I’m guessing that “Seroksan” is Seoraksan. From 설악산, i.e., “seol-ak-san.”
Swan’s suggestion for how to temper the sourness of the sour cream was a good one. Or use sweetened evaporated milk. Marshmallows: add at the very end, right before serving.
As for your coconut issue: consider becoming an Amazon Prime member and get your coconut that way. Or use whatever phone-app equivalent the PI has to Amazon. I use Coupang a lot in Korea. But I also use services like iHerb and Amazon. I bet the PI has dozens of ways for you to obtain your dried, shredded coconut. Google has a “shop” feature; click on it and go from there.

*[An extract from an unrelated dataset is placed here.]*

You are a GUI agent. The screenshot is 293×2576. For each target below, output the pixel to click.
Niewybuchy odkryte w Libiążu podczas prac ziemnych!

A quick online search shows the following shopping apps in the PI:
Lazada
MetroMart
Pick-a-Roo
GrabMart
Food Panda
There are many more. No reason to sit around all passive and helpless in the age of online self-empowerment!
Yes, that first grammar problem was your classic comma splice. The second problem broke the rule of phrasal adjectives: hyphenate when they come BEFORE the nouns they modify.
• a well-written essay
• an essay that was well written
• a six-foot(-tall) man
• a man who was six feet (tall)
• a well-rested John
• John was well rested
• green-bean casserole
• casserole with green beans
I did a BOE on phrasal adjectives at least once. Do a search for “phrasal adjective” and really study it. Don’t let others keep doing your work for you—quoting grammar rules you can look up, suggesting apps and online options you can find yourself, etc. Be proactive, not passive. You’re a smart guy.
Exactly the type of response I’d expect from a Putin-worshipping capitalist. Thanks for proving my point, John. A cad clearly cannot hide their true colors.
Kevin, nothing is stopping Jee Yeun from getting the divorce she said she wanted—no reason for me to do it. In fact, as long as I’m legally married, I get a tax break that saves me $1500 or so a year. During our time in the USA, Jee Yeun was really into the family scene, especially the grandkids. It really surprised me when she gave that life up. Anyway, it may not have been the most exciting life, but I was happy with it and more than willing to spice things up with trips out of town. I did my best, and in the end, it just wasn’t good enough for reasons I’ll never understand.
Yes, I meant Seoraksan. I just spelled it phonetically. I used to love those hikes.
I use Lazada regularly, but when I looked at their coconut offerings, I wasn’t sure it was what I was looking for. Next time I won’t wait so long to order a bag.
Alright, I *think* I’ll remember the hyphenation rule in the future…BEFORE the modified noun, not AFTER. Got it!
Feel free not to answer, as it really is none of my business. (But, it obviously does not stop me from asking. LOL)
Would an official divorce have an impact on (either positive or negative) on your pension?
Is Swan or you in any legal danger living with you? IIRC, you have previously mentioned that adultery is technically against the law in the PI and can result in some pretty severe penalties.
Brian, I suppose if she lawyered up, she could try to make a case for a portion of my pension. I don’t think she’d he successful given the circumstances of her not being American or living in the USA. We’ve also been apart longer than we were married.
No, the Philippine adultery laws don’t apply to my situation. She’s not Filipino, and neither am I, so she has no grounds. As I understand it, a Filipino husband can bring charges if I was sleeping with his wife (even if they have been separated for years), but absent a complaint, the authorities have no basis for action.
Re: legal jeopardy
I was thinking more in terms of Swan. If she could get in trouble living with you; her not being married and you being married, but not to her.
Though, I am guessing that the PI authorities have bigger fish to fry. And if they went after you or others in your situation, they would probably round up 25% of the expats in the PI. LOL
Brian, as I understand it, the authorities do not pursue adultery charges absent a formal complaint from the spouse. I hear the reality is that only cheating wives are ever prosecuted.